2
votes

I am coding sentiment analysis in R for movie reviews (cornell data set). My train data consists of 1800 rows and 1096 columns(unigrams, bigrams, and trigrams). Test data consists of 200 rows and 1096 columns (features of test data match that of train data). I am trying to train a model using svmRadial from caret package(which in turn uses kernlab package). Training works fine and I am also able to extract important features from the model. But when I try to predict on a new data set, it gives me the following error:

In method$predict(modelFit = modelFit, newdata = newdata, submodels = param)   :
kernlab class prediction calculations failed; returning NAs

I am unable to figure out why my predict fails with this test data. (I tried modeling this using naive bayes from caret.

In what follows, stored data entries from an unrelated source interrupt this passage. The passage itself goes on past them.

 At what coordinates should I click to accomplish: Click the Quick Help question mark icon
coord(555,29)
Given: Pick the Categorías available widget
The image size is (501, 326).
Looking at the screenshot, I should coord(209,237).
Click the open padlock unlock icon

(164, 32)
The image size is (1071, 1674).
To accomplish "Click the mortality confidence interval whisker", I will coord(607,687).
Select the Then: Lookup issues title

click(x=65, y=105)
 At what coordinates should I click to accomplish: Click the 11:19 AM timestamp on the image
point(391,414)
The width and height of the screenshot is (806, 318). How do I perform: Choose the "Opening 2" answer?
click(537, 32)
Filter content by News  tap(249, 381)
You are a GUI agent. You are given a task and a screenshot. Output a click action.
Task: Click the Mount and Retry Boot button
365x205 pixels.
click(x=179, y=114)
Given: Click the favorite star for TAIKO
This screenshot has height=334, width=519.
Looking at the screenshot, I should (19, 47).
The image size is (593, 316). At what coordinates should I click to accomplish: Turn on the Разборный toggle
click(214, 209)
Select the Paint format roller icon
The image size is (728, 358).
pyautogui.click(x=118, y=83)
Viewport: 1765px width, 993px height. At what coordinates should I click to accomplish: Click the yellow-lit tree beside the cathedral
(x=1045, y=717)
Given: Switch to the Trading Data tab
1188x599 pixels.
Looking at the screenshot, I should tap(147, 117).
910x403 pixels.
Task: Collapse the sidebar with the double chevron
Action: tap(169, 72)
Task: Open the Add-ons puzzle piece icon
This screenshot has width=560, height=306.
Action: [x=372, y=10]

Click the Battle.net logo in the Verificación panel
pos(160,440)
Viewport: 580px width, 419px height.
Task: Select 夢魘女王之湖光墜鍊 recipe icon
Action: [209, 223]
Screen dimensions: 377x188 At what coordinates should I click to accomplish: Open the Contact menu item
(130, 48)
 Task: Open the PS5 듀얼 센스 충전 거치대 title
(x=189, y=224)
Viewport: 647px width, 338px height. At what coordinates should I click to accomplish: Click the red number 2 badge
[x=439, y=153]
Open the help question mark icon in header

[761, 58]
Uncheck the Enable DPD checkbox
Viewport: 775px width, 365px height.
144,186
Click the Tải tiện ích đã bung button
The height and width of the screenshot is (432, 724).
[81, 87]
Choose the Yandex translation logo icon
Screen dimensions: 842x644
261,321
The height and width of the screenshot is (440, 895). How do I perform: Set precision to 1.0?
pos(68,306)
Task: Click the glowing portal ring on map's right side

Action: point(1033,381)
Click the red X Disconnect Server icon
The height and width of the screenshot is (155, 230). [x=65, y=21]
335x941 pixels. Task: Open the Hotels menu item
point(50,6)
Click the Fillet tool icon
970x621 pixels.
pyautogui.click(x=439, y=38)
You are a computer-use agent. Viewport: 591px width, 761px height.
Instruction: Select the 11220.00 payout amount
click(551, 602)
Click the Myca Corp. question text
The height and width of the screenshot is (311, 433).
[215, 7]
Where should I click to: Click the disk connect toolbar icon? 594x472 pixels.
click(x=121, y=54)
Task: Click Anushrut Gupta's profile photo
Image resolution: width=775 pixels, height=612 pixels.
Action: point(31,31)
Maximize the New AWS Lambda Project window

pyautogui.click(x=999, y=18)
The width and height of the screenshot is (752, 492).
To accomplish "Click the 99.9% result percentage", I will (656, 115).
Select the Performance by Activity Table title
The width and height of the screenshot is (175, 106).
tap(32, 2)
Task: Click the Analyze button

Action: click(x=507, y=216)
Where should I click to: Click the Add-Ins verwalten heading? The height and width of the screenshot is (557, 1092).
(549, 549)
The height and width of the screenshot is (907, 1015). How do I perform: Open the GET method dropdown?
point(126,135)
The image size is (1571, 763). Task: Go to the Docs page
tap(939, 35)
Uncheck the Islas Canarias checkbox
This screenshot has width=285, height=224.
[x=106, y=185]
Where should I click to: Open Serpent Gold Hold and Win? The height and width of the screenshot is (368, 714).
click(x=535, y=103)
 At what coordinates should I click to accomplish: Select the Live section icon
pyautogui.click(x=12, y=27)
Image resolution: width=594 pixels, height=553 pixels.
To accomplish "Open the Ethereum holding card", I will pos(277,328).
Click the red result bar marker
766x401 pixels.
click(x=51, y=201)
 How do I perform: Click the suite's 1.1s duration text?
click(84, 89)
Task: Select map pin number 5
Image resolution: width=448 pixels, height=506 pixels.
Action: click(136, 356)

The training and testing work perfectly.) Adding my code below for reference. Would really appreciate any help! Thanks a lot!

sessionInfo()
R version 3.2.3 (2015-12-10)
Platform: x86_64-w64-mingw32/x64 (64-bit)
Running under: Windows >= 8 x64 (build 9200)

//Training svm model
svm.model <- train(as.factor(label) ~., 
                data = dtm, 
                method = "svmRadial",
                preProc = c("center", "scale"),
                trControl = trainControl(method = "cv", number = 5),
                tuneLength = 8)

//prediction on test data - gives warning and returns "NA"s
svm.pred <- predict(svm.model, testData)
1
check if you do not have any missing data in your dataframe.phiver

1 Answers

0
votes

Change line

trControl = trainControl(method = "cv", number = 5)

in

trControl = trainControl(method = "cv", number = 5, classProbs =  TRUE)